*The problem:*
Copy only the lines from the one with "You are a computer-use" through the end of the records, exactly as they stand. No pictures belong in the copy.

*Data:*
++++++++++++++++++++
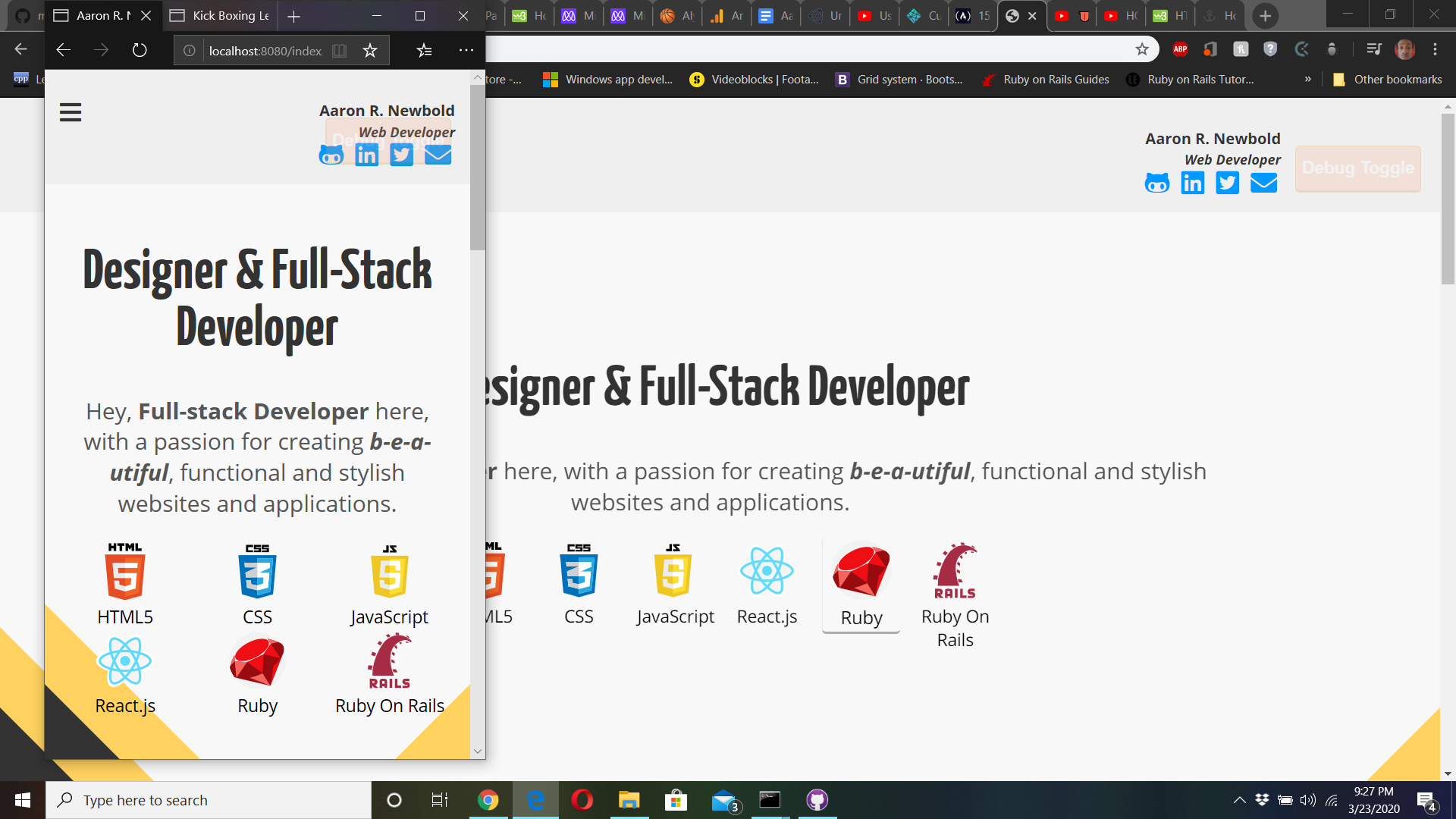Open the Twitter bird icon

401,155
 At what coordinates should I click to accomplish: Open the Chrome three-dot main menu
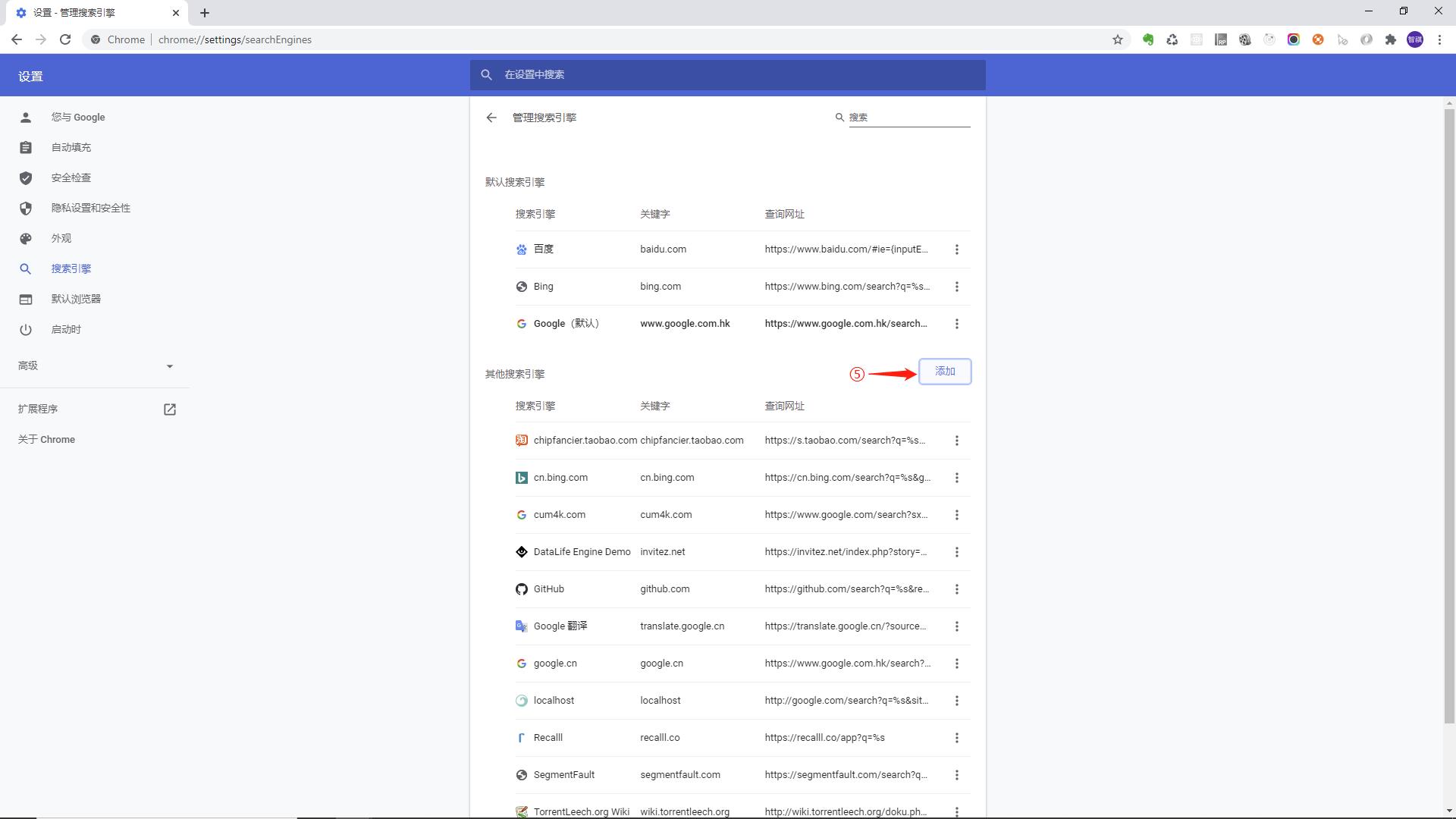[1439, 39]
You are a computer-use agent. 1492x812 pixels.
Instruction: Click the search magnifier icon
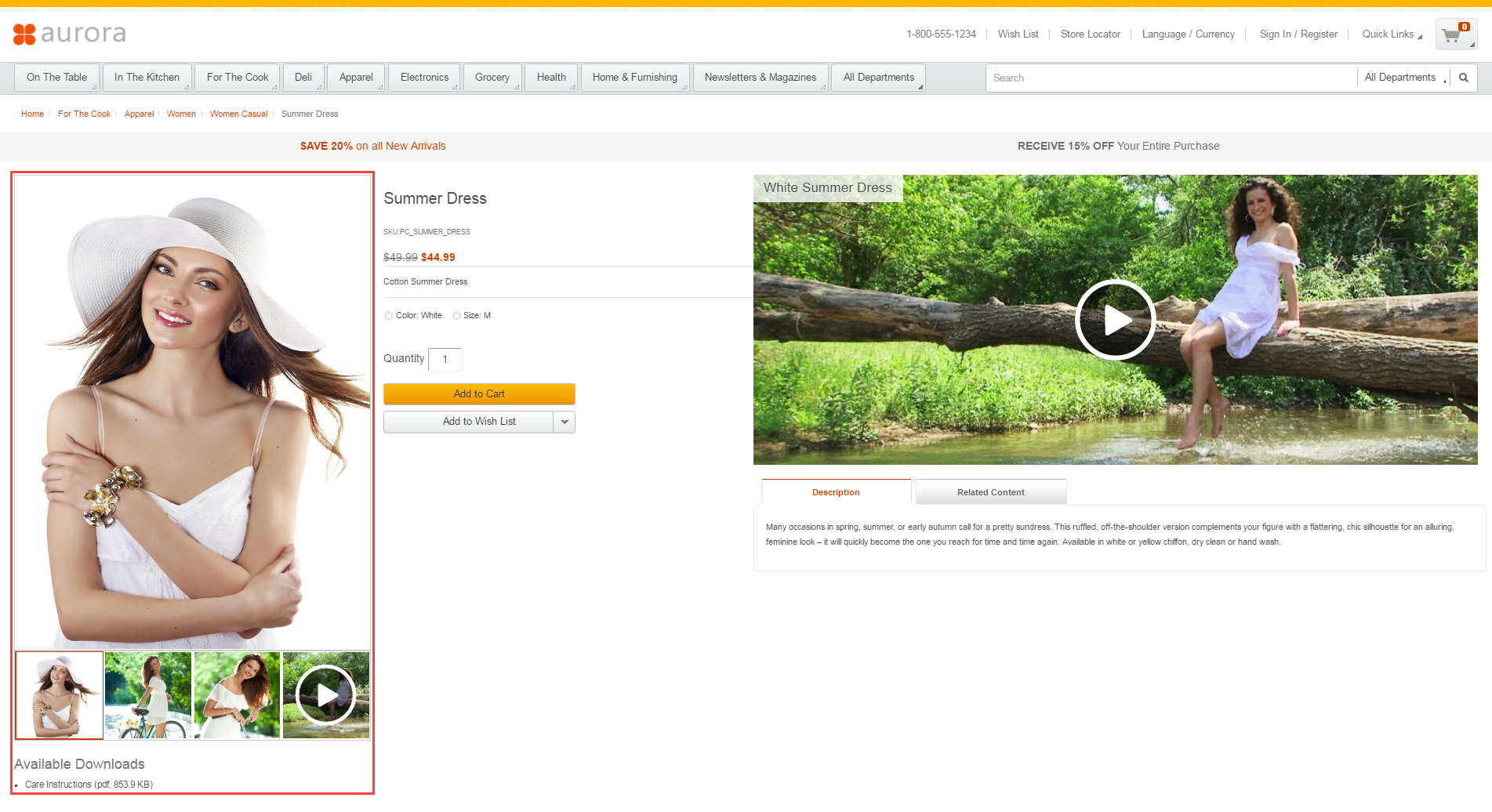(x=1463, y=78)
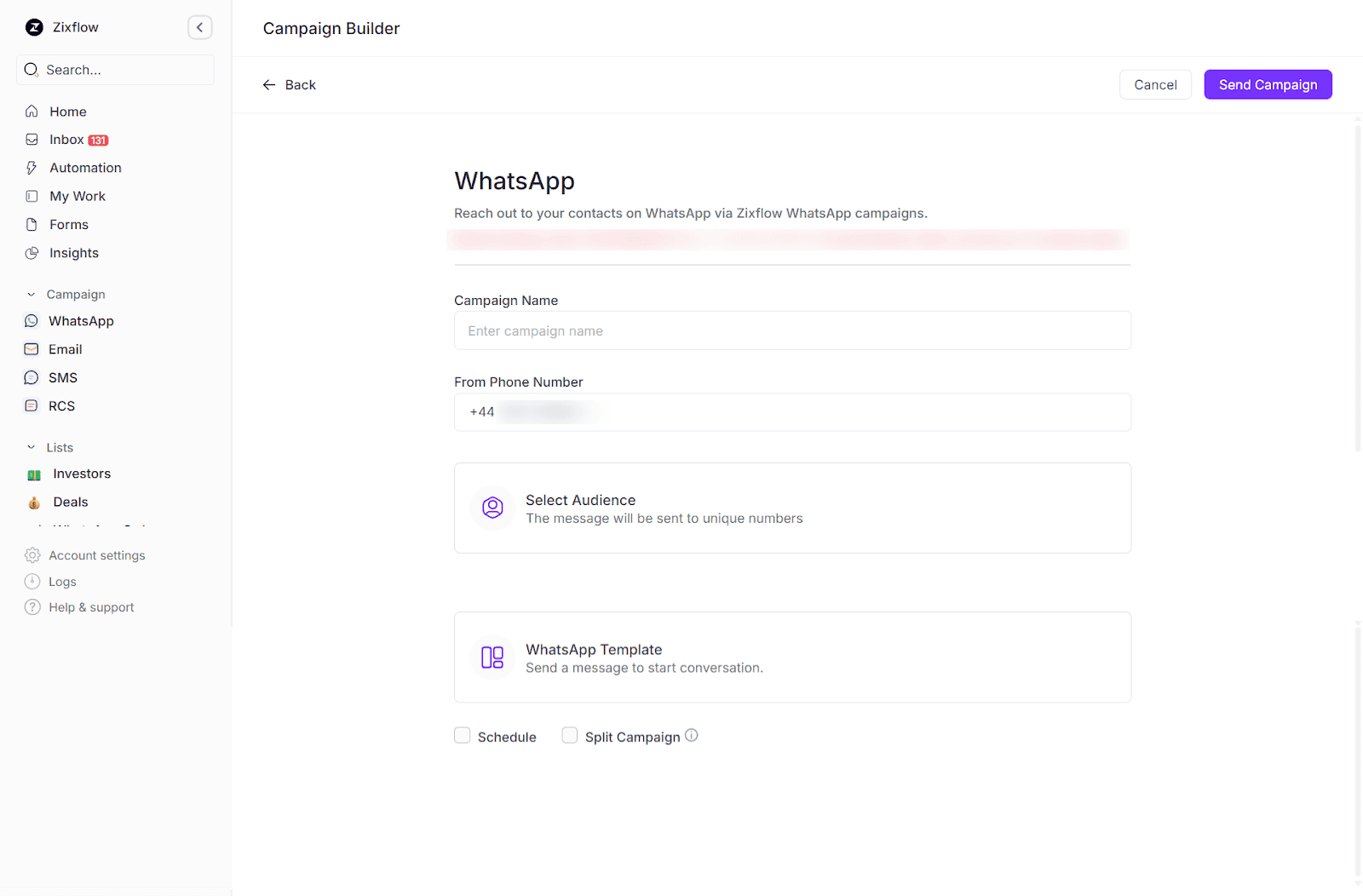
++++++++++++++++++++
*Solution to the problem:*
You are a computer-use agent. 1492x812 pixels.
Instruction: Click the search magnifier icon
(x=1463, y=78)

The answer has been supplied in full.